Dir.: Ali Soozandeh; Animation; Elmira Rafizadeh, Bilal Yasar, Zahra Amir Ebrahimi, Negar Mona Alizadeh, Arash Marandi; Austria/Germany, 2017, 96 min.
First time director Ali Soozandeh shows us the seedy underbelly of Iran’s tightly controlled society, where drugs, illegal sex and all sorts of corruption are part of a daily routine. Using rotoscoped characters and a mixture of 3D and drawn backgrounds, he evokes a Tehran full of psychotic men and women being punished for their hypocrisy.
The central character is Pari (Rafizadeh), a prostitute, who takes her mute son Elias (Yasar) with her to work. The first sequence is symbolic of all what follows: Pari is giving a man a blowjob in the front of the car, whilst Elias is sitting in the back, experimenting with an condom. Suddenly, Pari’s customer spots his daughter on the pavement, she is walking hand-in-hand with a boyfriend. The customer, enraged, shouts at the young man, calling him a pervert. He pushes Pari aside, and crashes his car.

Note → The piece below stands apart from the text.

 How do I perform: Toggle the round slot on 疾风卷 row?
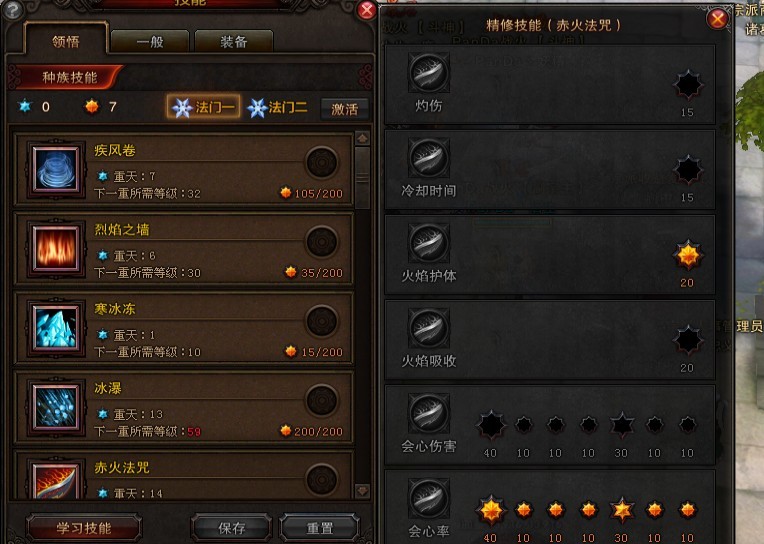pos(322,162)
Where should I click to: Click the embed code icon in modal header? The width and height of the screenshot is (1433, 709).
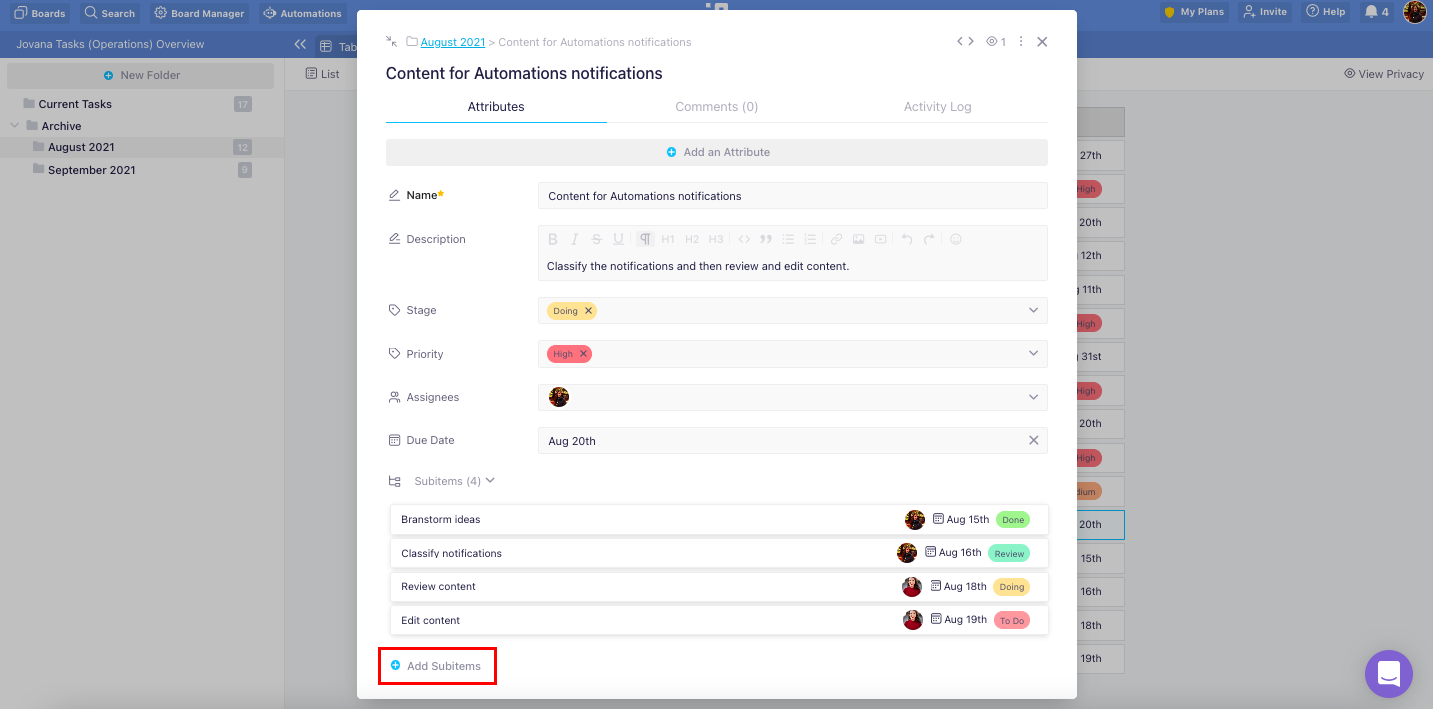pyautogui.click(x=965, y=42)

Pari is trying in vain to get Elias enrolled at a special need school. But her attempts are unsuccessful, since her husband, serving a long jail sentence for drug dealing (“I gave them 20 million to avoid the death penalty, now they want ten million for my freedom”), refuses to sign the application form wilk not allow Pari a divorce. When she asks the clerical Judge Adel to help her, he denies her rights – but finds a nice flat for her, where he can visit her at his leisure, loving the rough sex she provides. In the apartment block Pari, pretending to be a nurse, meets Sara (Ebrahimi), who rather would work as a teacher than have children with her repressive husband Mohsen. Sara looks after Elias, whilst Pari uses Judge Abdel to get her son into a school.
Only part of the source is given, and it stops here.